_Text extract_.
The contact cost Keselowski a victory in a season-opening exhibition that — despite his superspeedway acumen — he’s now 0-for-5 in. But after conferring with crew chief Paul Wolfe and expressing his dismay, he had no regrets in choosing to keep his foot on the gas — and serving notice that in similar circumstances, he’d do it again.
“It’s unfortunate. I had to make the move,” Keselowski said after Sunday’s matinee at Daytona International Speedway. “I know all the other drivers are back watching and they know not to make that block on me again.”
The final-lap collision that scuttled the chances of two of the best restrictor-plate racers in the sport allowed Keselowski’s Team Penske stablemate Joey Logano to scoot to a victory in a race delayed a day by persistent Saturday night rain. Neither Keselowski nor Hamlin seemed especially peeved by their own (lower-case) clash, the last of four incidents in the unofficial opener to the Monster Energy NASCAR Cup Series season.
Both drivers started on the front row by virtue of a Friday draw. By the time the white flag flew, they were 1-2 again after combining to lead all but nine of the 75 laps.
But Keselowski had an extra level of headway in the form of Logano, who finally linked up with his teammate in the waning laps to give both drivers an aerodynamic assist. The fast-closing Keselowski dipped to the low side of the track through the first and second turns, forcing Hamlin to chop-block into his path. The two cars wedged together, with Hamlin swerving into a lazy spin off course and Keselowski limping to the checkers to finish a distant sixth.
“I was in a bad spot there,” said Hamlin, who took 13th place in the 17-car invitational field. “He was just coming so much faster than what I was. There’s not much that I could have done to defend.”
If nothing else, the non-points exhibition helped take a stick to the offseason cobwebs ahead of next Sunday’s Daytona 500 (Feb. 26, 2 p.m. ET, FOX, MRN, SiriusXM NASCAR Radio). The revival of “The Clash” name brought back at least a nominal nod to history. The racing brought another reminder of the mercurial nature of the high-speed dance at the 2.5-mile track.
“Yeah, you’re definitely pulling all the strings, but that’s the game,” Keselowski said. “That’s part of what the fun is. You have to be two moves ahead, like a chess game.”

_Dataset content_.
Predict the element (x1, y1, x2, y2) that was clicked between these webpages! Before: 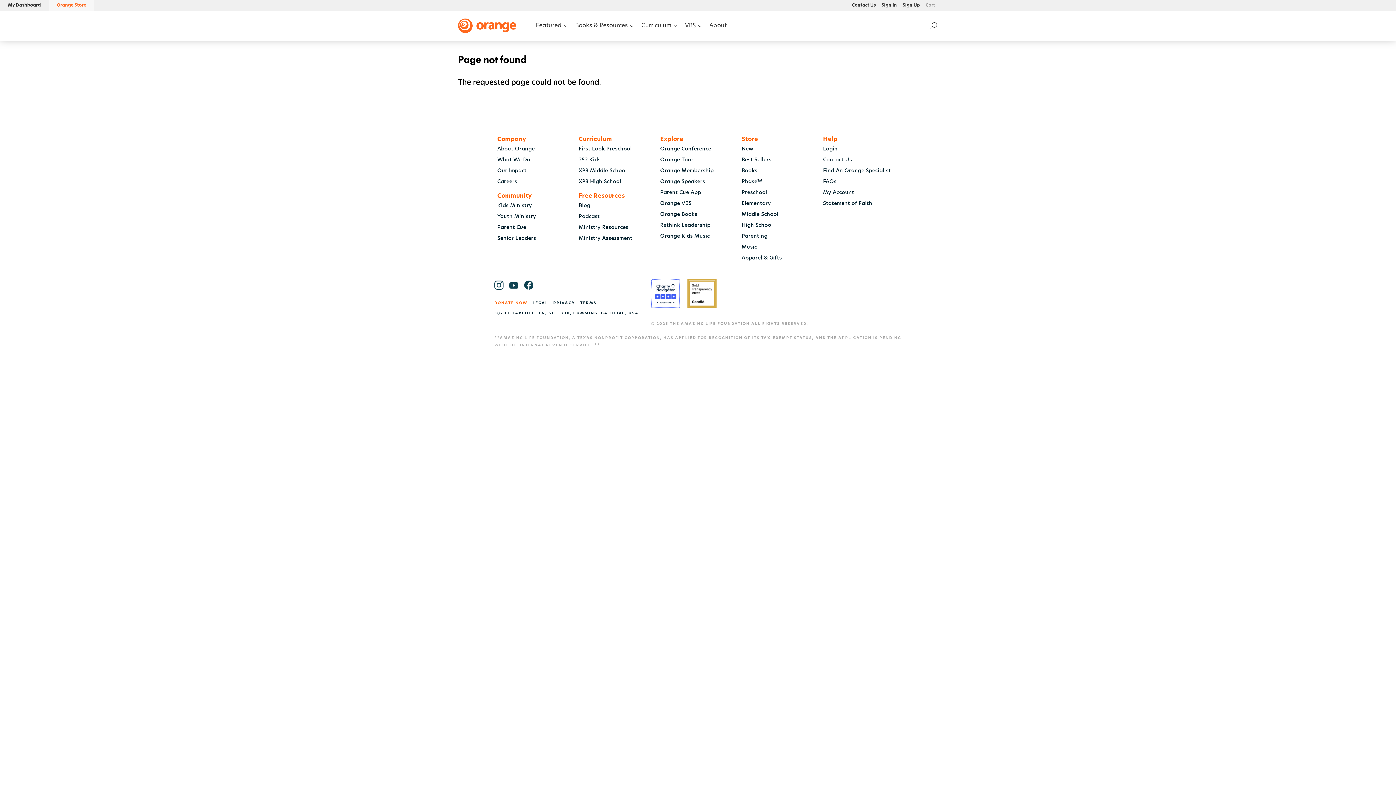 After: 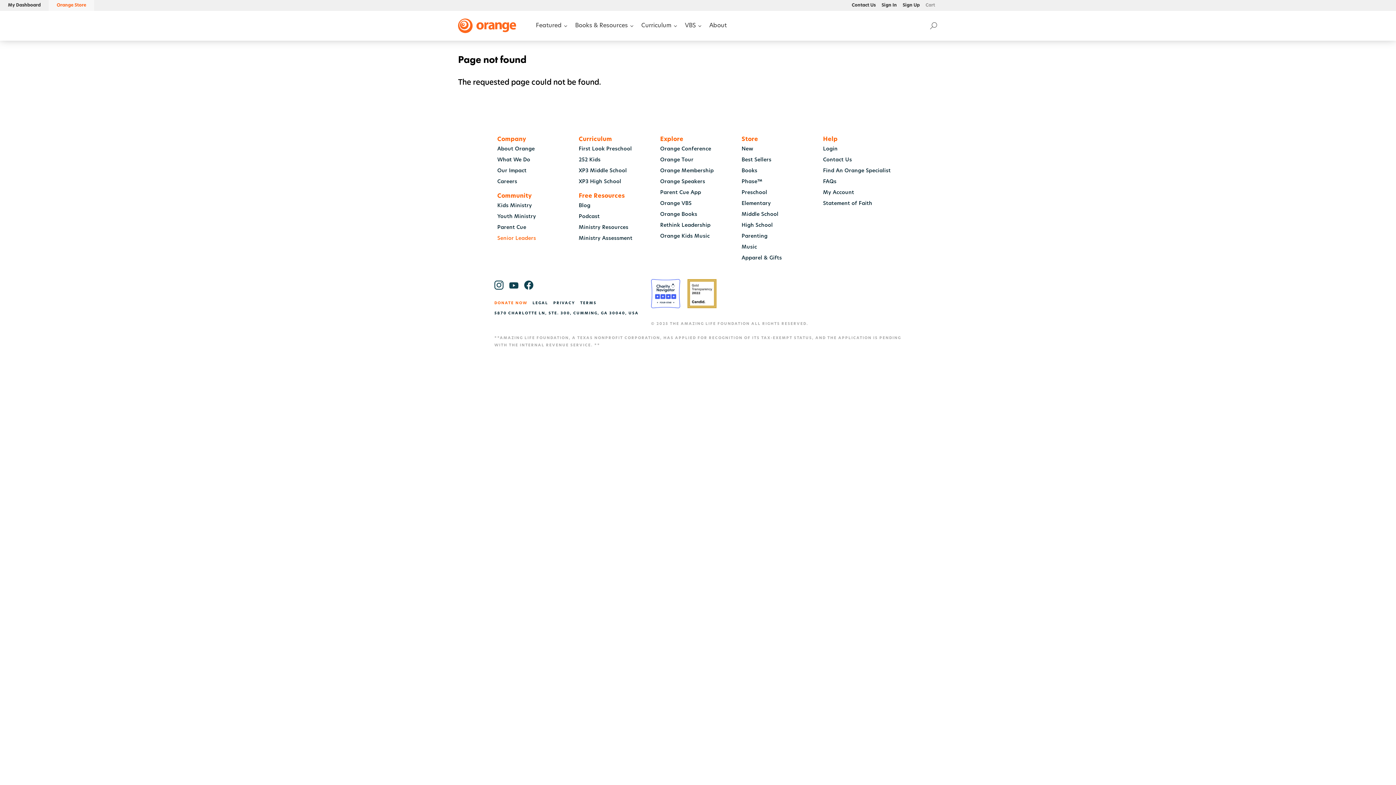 Action: label: Senior Leaders bbox: (497, 233, 573, 244)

_Required task_.
In the race report above, which driver won the exhibition after the final-lap collision between Keselowski and Hamlin?

_Reply_.
Joey Logano, Keselowski's Team Penske stablemate